Bab 104

139 15 7
                                    

Sudewi tak bisa menahan senyumnya begitu melangkahkan kaki memasuki ruangan tempatnya biasa belajar dulu. Ruangan itu kini tampak begitu berbeda dari terakhir kali ia melihatnya.

Sudewi masih ingat betul, sebelumnya hanya ada sebuah jendela berukuran sedang di sisi kanan ruangan itu yang baru akan memperlihatkan matahari jika hanya sang raja langit itu sudah tergelincir ke arah barat. Biasanya ia akan mempergunakannya sebagai tanda bahwa waktu belajarnya bersama Guru Byakta akan segera berakhir.

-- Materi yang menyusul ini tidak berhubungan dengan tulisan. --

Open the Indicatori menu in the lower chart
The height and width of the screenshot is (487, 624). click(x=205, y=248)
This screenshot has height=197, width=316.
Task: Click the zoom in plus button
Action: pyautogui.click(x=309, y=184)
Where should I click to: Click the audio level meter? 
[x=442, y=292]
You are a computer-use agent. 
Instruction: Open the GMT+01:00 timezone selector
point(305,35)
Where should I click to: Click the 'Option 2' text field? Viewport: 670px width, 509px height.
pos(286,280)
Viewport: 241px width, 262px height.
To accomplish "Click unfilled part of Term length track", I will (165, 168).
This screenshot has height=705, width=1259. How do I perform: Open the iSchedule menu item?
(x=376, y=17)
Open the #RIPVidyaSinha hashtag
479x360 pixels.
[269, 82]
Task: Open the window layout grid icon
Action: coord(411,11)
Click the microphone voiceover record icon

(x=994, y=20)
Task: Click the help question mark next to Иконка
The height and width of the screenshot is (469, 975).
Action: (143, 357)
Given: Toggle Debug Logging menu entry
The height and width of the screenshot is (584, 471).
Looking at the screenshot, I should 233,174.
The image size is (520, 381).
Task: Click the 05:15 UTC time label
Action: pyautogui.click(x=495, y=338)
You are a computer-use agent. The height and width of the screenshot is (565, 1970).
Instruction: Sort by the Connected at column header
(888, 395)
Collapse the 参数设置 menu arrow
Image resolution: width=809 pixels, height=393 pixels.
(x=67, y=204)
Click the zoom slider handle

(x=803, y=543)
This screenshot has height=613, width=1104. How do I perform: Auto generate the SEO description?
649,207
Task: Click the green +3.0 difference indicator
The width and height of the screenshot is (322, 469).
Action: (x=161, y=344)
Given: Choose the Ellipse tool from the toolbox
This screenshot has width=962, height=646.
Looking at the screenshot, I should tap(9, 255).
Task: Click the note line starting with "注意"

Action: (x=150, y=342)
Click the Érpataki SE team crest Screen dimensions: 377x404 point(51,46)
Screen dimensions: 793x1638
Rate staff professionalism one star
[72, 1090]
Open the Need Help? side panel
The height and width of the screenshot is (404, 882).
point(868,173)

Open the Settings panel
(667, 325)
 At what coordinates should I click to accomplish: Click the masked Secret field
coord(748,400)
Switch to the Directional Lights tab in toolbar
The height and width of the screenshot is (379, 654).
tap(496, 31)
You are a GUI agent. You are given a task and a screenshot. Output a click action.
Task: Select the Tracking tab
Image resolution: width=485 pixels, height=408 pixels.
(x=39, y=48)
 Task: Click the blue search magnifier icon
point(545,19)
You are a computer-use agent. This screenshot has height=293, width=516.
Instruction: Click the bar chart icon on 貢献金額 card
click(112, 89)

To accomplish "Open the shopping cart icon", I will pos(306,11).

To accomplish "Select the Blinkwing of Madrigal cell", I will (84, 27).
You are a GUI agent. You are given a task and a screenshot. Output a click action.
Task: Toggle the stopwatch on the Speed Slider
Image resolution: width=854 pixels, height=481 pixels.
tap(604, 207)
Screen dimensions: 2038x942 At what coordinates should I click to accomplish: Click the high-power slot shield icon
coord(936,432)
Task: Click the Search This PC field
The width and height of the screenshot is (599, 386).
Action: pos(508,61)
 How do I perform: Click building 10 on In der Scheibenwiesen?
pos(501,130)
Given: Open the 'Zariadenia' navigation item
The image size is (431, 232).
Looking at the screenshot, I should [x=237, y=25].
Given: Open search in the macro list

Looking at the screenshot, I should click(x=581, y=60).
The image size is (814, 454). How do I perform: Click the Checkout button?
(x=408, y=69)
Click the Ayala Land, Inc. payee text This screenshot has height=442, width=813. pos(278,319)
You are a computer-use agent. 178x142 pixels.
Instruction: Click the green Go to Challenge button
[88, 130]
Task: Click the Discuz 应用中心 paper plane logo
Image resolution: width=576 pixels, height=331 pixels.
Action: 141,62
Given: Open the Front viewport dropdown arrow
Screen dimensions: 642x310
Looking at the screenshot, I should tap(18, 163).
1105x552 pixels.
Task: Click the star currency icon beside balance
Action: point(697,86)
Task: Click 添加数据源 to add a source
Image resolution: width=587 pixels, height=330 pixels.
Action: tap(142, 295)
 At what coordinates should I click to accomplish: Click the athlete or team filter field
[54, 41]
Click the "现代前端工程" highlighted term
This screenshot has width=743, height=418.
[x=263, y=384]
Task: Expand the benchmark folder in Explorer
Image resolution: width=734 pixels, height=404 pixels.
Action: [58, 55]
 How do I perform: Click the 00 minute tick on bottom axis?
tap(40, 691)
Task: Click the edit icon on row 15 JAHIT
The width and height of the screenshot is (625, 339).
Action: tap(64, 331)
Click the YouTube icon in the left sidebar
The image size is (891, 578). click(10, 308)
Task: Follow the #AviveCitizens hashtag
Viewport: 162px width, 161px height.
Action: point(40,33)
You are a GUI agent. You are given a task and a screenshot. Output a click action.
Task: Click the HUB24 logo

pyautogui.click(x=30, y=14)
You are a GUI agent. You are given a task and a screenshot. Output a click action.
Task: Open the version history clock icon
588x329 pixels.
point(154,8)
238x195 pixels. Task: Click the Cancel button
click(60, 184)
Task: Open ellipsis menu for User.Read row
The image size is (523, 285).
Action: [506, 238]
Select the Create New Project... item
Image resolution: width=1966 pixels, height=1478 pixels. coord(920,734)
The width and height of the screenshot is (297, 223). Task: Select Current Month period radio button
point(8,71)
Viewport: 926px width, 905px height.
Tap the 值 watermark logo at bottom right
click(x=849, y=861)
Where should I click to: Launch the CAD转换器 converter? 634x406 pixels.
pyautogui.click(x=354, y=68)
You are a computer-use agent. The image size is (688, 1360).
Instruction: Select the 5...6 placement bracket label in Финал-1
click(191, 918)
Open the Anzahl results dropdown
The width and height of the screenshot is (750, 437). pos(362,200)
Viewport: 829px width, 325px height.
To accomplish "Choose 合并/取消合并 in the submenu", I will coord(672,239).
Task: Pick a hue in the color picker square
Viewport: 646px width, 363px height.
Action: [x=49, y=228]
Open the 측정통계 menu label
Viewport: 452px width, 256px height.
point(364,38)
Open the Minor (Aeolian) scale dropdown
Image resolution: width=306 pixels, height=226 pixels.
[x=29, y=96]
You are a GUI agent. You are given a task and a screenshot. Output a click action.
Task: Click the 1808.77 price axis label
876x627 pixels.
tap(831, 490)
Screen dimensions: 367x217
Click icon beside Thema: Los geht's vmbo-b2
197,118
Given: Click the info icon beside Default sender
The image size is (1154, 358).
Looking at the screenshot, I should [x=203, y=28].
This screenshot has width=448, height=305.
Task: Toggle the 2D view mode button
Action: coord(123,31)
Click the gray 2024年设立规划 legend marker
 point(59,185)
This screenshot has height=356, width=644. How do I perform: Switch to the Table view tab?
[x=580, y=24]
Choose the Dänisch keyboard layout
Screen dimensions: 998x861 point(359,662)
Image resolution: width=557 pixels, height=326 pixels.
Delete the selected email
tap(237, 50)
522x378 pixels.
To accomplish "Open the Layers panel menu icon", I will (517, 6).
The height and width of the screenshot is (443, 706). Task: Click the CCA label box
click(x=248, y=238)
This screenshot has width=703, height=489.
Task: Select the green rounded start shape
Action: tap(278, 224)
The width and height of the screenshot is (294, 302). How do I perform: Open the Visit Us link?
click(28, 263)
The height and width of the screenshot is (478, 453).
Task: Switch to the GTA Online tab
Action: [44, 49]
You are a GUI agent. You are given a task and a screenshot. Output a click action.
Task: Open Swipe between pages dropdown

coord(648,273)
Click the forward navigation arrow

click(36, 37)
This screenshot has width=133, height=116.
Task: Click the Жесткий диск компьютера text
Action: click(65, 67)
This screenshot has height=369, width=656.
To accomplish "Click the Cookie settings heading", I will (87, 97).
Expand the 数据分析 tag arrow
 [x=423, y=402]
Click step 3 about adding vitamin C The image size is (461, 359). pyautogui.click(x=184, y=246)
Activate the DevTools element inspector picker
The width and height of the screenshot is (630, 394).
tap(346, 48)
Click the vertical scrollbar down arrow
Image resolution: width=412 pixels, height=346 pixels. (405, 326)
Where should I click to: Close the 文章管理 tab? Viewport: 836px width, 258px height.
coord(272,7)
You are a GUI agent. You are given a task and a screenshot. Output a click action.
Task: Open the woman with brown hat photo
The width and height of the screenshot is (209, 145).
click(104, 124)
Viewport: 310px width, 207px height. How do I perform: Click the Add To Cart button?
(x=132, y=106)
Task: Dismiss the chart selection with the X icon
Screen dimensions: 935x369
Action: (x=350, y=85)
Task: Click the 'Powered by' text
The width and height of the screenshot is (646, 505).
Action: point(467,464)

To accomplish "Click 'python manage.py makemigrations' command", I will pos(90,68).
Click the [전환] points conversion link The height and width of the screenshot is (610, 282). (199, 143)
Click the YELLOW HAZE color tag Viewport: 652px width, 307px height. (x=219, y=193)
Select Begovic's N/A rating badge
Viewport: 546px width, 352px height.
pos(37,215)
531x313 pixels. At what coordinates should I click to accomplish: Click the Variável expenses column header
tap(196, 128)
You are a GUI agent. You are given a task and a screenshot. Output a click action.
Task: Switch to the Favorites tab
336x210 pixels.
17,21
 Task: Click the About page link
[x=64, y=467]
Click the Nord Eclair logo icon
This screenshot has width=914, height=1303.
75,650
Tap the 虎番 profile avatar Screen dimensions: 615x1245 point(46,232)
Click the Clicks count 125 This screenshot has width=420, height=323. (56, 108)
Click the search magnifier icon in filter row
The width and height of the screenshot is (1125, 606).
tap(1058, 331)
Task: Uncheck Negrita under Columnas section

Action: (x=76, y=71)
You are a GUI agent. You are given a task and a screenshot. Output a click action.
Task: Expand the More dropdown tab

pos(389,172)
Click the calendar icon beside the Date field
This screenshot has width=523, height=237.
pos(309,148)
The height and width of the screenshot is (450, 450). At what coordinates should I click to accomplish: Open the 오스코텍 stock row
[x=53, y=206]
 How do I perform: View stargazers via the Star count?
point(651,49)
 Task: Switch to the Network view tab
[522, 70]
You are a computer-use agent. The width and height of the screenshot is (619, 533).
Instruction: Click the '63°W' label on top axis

Namun kini dalam ruangan itu, bukan hanya ada satu melainkan empat buah jendela yang ukurannya jauh lebih besar dari sebelumnya. Empat buah jendela itu tampak begitu serasi berjejer di kedua sisi ruangan itu. Masing-masing dua di sisi kiri dan dua di sisi kanan. Membuat ruangan itu benar-benar bermandikan cahaya matahari sekarang.

"Kakang Arnawama membuat jendela-jendela itu tepat setelah kepergian Anda." Sati yang sedari tadi mengikuti terdengar berucap perlahan.

"Begitukah?" Mata Sudewi terlihat semakin lekat memandangi jendela-jendela besar itu.

"Ya..."

Tiba-tiba terdengar suara orang lain yang menjawab.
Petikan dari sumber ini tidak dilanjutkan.